Dianne Frances D. Powell
TERRE HAUTE —
It’s back-to-school time.
The Indiana State University campus in downtown Terre Haute was alive and busy over the weekend as new and returning students moved in to residence halls just in time for the new school year.
Students — and their parents — could be seen in parking lots and around residence halls carrying luggage, drawers, small refrigerators, microwaves, flat screen TVs and other belongings for the students’ new home away from home.
One parent, Cheryl Roth, clearly had her hands full on Saturday as she and her husband escorted her son, Christopher Stone, to a residence hall.
“I haven’t cried yet, so don’t make me cry,” Roth said while carrying a bag on her shoulder and another bag full of clothes around her arms.
Even though Roth has done this earlier, with two other children who attended college before Stone, she couldn’t help being sentimental.
“I’m proud of him.

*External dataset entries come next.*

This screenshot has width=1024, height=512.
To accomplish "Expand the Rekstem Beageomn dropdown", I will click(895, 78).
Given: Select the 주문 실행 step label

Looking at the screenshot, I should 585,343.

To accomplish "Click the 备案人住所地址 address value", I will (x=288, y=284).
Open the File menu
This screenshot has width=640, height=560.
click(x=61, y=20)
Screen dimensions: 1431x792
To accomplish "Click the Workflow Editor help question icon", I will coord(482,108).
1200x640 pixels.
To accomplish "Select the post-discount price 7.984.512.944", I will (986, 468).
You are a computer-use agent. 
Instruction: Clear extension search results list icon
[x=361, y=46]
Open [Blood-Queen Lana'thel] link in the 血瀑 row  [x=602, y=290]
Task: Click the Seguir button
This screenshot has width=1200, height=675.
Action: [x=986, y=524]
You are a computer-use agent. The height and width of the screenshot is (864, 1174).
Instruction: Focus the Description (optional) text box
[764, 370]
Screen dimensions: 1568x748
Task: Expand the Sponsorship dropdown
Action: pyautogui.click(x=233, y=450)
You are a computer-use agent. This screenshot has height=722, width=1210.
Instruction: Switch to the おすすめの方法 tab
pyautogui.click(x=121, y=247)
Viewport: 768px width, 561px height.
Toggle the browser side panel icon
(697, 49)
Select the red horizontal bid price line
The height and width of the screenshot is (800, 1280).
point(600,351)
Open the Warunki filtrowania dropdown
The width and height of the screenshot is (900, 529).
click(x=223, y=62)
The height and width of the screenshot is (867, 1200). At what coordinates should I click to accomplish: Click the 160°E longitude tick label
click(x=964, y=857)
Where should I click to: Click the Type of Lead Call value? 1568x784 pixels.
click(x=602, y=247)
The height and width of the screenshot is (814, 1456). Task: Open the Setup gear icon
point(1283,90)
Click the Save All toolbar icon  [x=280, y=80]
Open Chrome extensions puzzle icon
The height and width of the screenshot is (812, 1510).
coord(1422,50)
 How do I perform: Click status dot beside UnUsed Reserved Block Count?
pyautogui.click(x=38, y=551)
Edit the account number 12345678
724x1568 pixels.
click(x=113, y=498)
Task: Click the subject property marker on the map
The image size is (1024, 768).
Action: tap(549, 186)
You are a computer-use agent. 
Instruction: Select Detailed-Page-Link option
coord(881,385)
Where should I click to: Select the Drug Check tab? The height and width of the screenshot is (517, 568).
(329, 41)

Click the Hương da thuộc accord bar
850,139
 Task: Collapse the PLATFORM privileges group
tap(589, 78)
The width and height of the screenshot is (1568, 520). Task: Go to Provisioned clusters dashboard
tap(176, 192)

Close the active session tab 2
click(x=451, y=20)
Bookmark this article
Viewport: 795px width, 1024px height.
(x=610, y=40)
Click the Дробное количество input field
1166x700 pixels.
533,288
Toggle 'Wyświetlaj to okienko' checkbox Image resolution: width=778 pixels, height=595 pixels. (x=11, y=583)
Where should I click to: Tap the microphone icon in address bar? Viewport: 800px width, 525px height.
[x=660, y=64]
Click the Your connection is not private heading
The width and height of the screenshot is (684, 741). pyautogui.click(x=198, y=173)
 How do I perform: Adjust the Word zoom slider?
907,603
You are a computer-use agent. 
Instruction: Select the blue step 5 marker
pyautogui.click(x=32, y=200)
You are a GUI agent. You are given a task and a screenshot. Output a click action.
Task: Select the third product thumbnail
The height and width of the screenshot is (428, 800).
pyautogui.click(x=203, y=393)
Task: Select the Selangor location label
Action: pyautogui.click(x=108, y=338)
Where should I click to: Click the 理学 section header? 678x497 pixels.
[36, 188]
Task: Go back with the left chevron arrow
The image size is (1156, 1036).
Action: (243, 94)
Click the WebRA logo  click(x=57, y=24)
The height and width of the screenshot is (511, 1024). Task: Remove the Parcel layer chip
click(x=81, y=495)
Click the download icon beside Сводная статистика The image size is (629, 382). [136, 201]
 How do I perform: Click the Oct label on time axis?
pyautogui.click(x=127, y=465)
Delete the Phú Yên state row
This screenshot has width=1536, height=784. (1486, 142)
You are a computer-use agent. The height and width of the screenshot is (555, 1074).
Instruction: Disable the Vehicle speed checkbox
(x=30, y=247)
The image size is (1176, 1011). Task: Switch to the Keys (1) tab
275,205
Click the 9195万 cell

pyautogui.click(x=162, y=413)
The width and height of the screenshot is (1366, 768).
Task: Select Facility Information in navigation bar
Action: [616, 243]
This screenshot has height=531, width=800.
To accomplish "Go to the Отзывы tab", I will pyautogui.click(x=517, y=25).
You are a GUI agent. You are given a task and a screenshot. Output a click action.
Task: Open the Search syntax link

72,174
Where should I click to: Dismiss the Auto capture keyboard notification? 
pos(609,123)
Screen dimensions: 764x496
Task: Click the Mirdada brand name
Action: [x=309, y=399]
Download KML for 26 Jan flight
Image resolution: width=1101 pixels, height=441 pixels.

I want him to do well and be successful,” she said.
“Just be smart,” she told her 18-year-old son.
The incoming freshman majoring in aviation said he chose ISU because it is “one of the few aviation schools in Indiana.”
“Since I was a little kid, I have been intrigued by planes,” he said. “I just like flying. Got my license already.”
Although his mom admitted to being afraid of flying, she has every reason to be proud of her son, who is staying with other honor students at Pickerl Hall.
Upon arrival at Stone’s fifth-floor room, the family found his new roommate’s parents already there.
But no introductions were necessary.
It turns out Stone and his new roommate went to high school together.
His roommate’s mother, Monica Cox, said that the two students’ knowing each other in high school is a plus.
Cox said that the first few weeks of college should be easier for them because they can meet people and go to events together.
“It’s easier if you have a wingman,” she said.
With bags and boxes sitting inside the room ready to be sorted, the two families focused on the task at hand.
“I’m excited to hopefully get this room looking nice and maybe move forward,” Cox said.
The recently remodeled Pickerl Hall houses both freshmen and returning honor students, said Scott Cooke, assistant hall director.
Cooke and his team helped students with check-in, making sure they’re in the “right place, right hall.” Students were also given basic campus resources and information about such things as meeting their adviser and finding buildings.
The whole idea is to “introduce them to ISU,” Cooke said.
In addition to move-in, there were other events throughout the weekend –– Friday through today –– including the university welcome and convocation, Rally ’Round the Quad, March through the Arch and laptop scholarship distribution.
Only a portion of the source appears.